A fines del año pasado (hace como tres semanas de hecho), se dio una especie de controversia en la Cámara de Dipuinútiles ya que se les ocurrió la puntada de incrementar el impuesto al cigarro y a los refrescos.
Ya anteriormente expresé que mi opinión en el sentido de que los fumadores deberían de ahogarse en sus propias casas para no apestar a los demás, sin embargo, algo en lo que no puedo estar de acuerdo es en que se coarte el derecho de consumir dicho producto, por nocivo y molesto que sea para la salud, imponiendo un impuesto que resulta injusto.
Tampoco me agrada que se quiera imponer un impuesto similar a los refrescos argumentando que es “por el bien de la salud pública”. En ambos casos se puede ver el autoritarismo que ostentan estas gentes.
En el caso del refresco, dieron la excusa de que era el principal causante de enfermedades como la diabetes y la caries infantil entre otras, incluso agregaron que era un paso indispensable para combatir la obesidad en la población ya que su consumo se ha vuelto básico en la alimentación del mexicano.
A esto último me pregunto yo... ¿Y acaso la comida chatarra como las papas, los chocolates, etc., junto con la dieta diaria de grasas del mexicano y su inactividad física, no contribuye a que tengamos niños y adultos obesos? ¿Acaso SOLO el consumir refresco nos hace aumentar tallas?
Yo creo que no.
Desde mi siempre muy particular punto de vista, dichos artículos fueron escogidos para ser gravados con ese impuesto, debido a su enorme demanda, una forma casi segura y rápida de aumentar los ingresos.
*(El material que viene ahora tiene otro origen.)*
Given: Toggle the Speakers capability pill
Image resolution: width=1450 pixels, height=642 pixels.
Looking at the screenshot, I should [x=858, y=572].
Hay muchas cosas que se pueden hacer para combatir la obesidad existente y las enfermedades en aumento en nuestro país, pero ninguna de ellas representa un INGRESO para el Gobierno, au contraire, las odiosas campañitas de concientización cuestan, al igual que el fomento deportivo, así que lo más lógico para “cuidarnos” sin gastar, desde el punto de vista de esos asnos, es poner fuera de nuestro alcance económico algunos de los pocos lujos y gustos que podemos tener.
Para fortuna de unos, y desventura de los otros, el impuesto al refresco fue eliminado al final, no así el del cigarro, aunque me imagino que a final de este año, el tema volverá a la luz y será considerado una vez más. En fin, ya luego veremos que pasará.